====== PASSAGE

The other, even more difficult problem with identification of shape that is specific for nanograins is that their internal structure evolves with the size, shape and surface structure. All these factors have different effects on diffraction patterns. In Fig. 4a, S(Q) of the model with a perfect crystal lattice is compared to S(Q) of this model after MD relaxation. It demonstrates that both relative intensities and also peak positions change due to lattice relaxation induced by MD simulation. A similar effect is presented in Fig. 4(b) for grains with the same number of atoms but different shapes. In Fig. 4c, there are comparisons of S(Q) of MD simulated models of superspheres with 200 and 5000 atoms, showing different widths but also different peak positions. The complexity of the problem of correlations between diffraction effects and grain shape is additionally demonstrated in Fig. 4(d) which shows that for the grains with the same size and same shape but different atomic structures of their surfaces, the lattice relaxation proceeds differently. This is demonstrated by different widths and positions of the Bragg peaks. The above examples show that conventional crystallographic tools used for the determination of grain size and shape that apply to “ordinary” polycrystalline materials may not work for nanosize materials for which surface induced strains decide on the internal structure of the individual grains. In this work, by using nanodiamonds as a model material, we show that still, by employing Artificial Intelligence techniques through the application of ML, one can assign real nanodiamond samples to a shape category and also discern between grains terminated by different types of surfaces.

============

• _GIVEN TASK_
In the passage on identifying nanograin shape, what material is used as the model material?

====== SUPPLIED INFORMATION

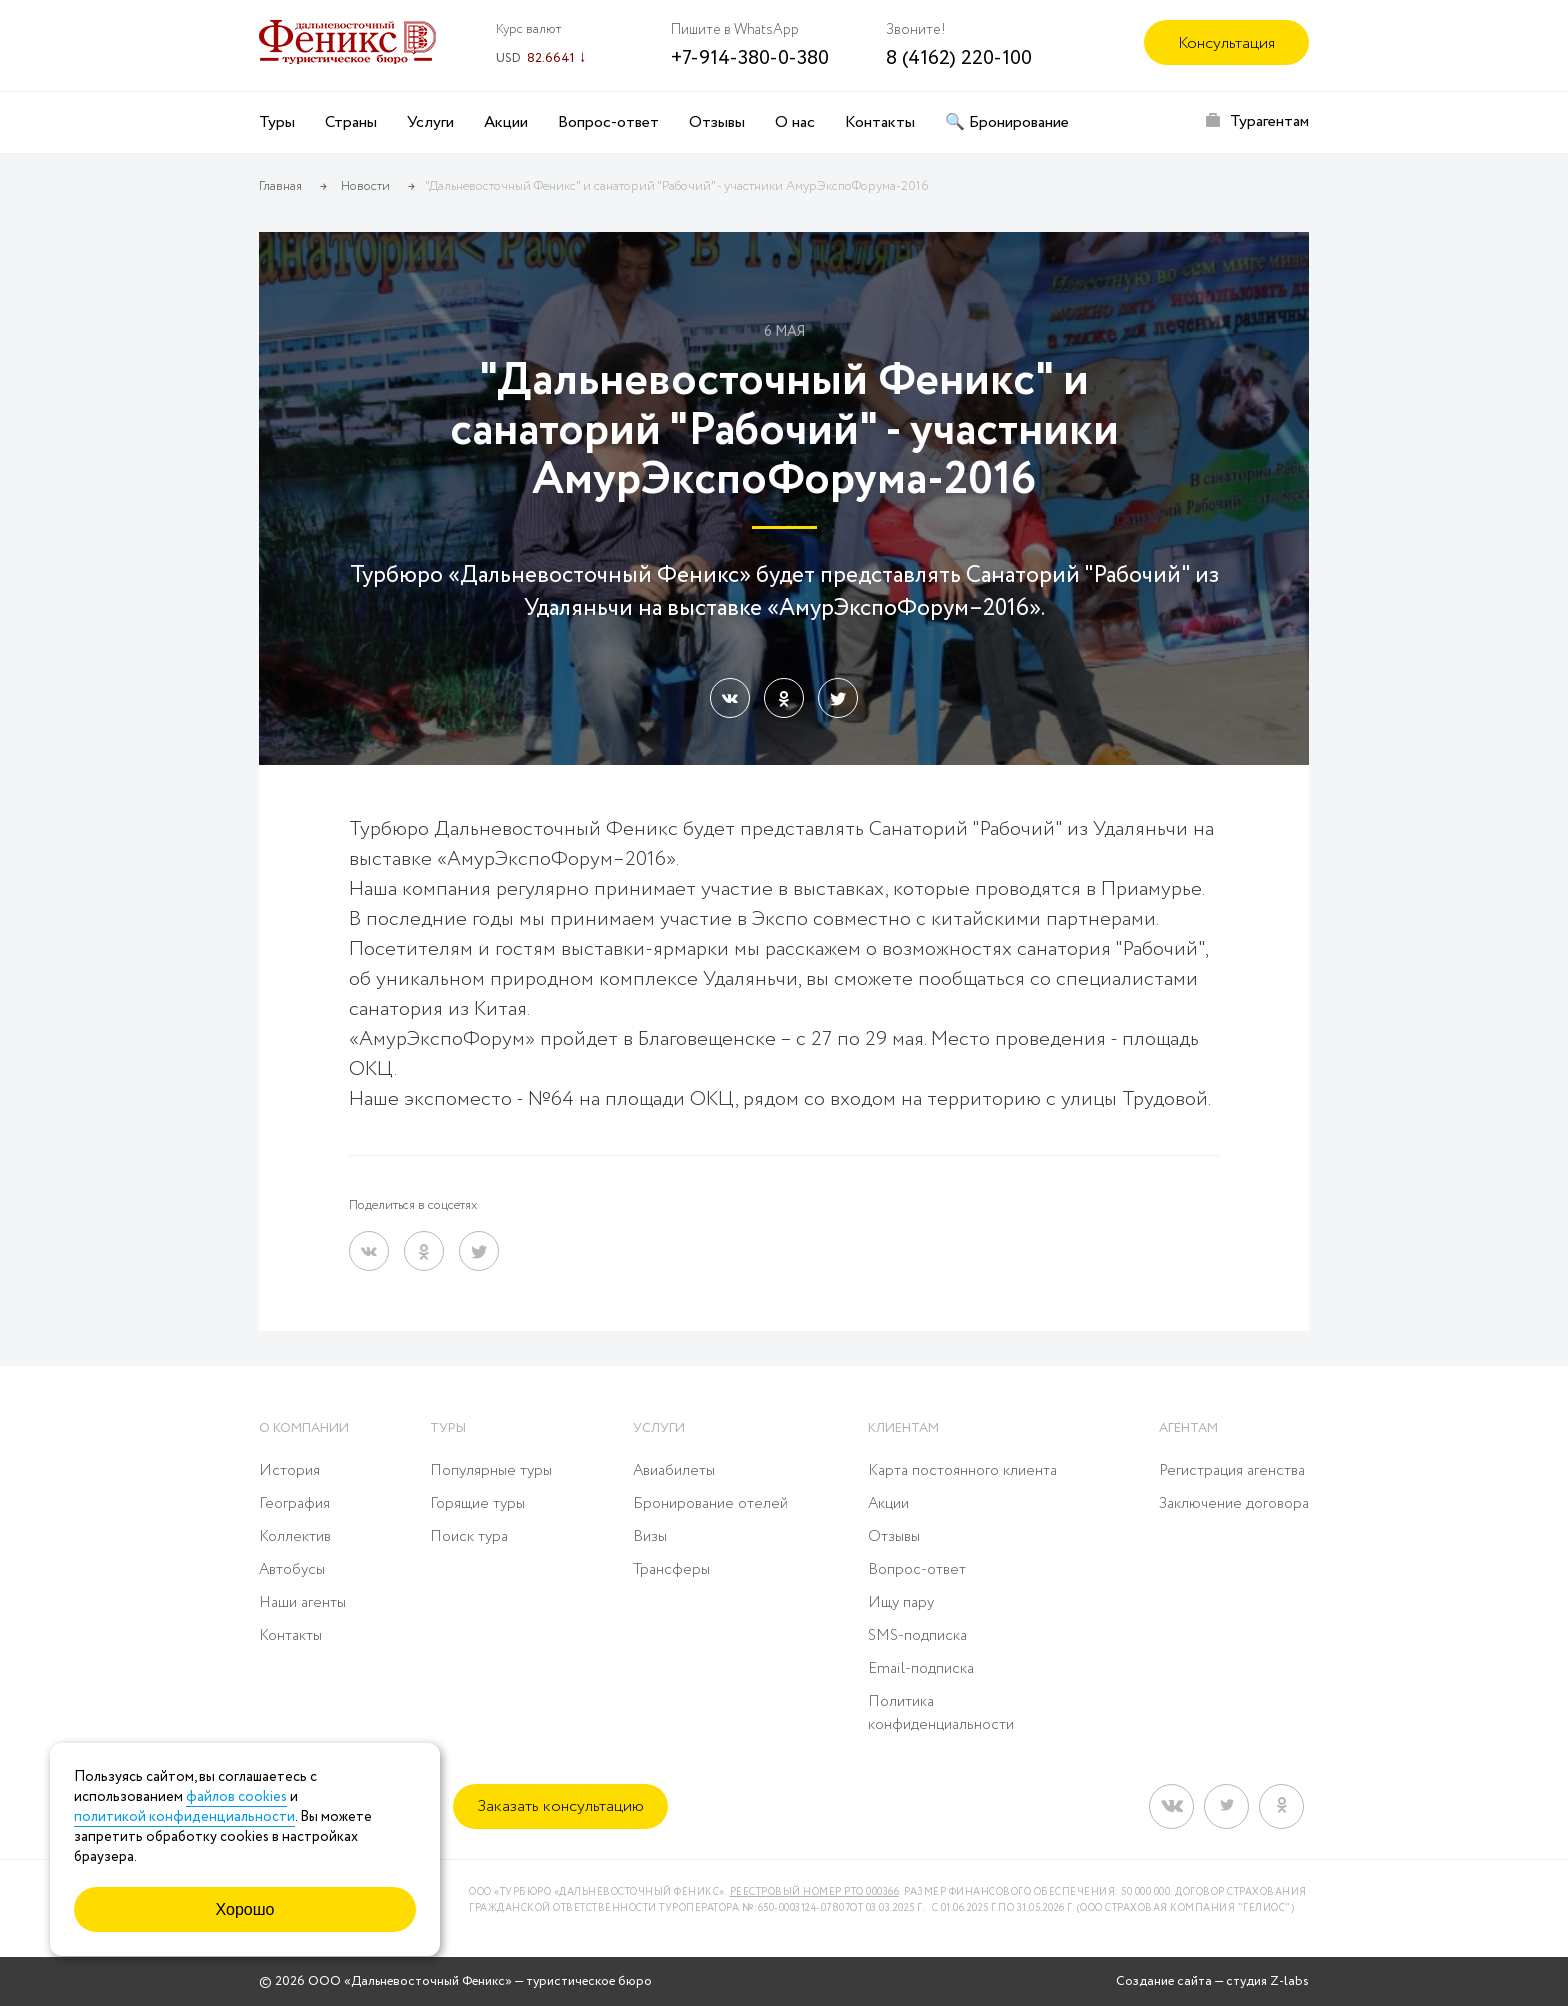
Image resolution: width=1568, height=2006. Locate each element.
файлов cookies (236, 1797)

============

• _ANSWER TO THE TASK_
Nanodiamonds.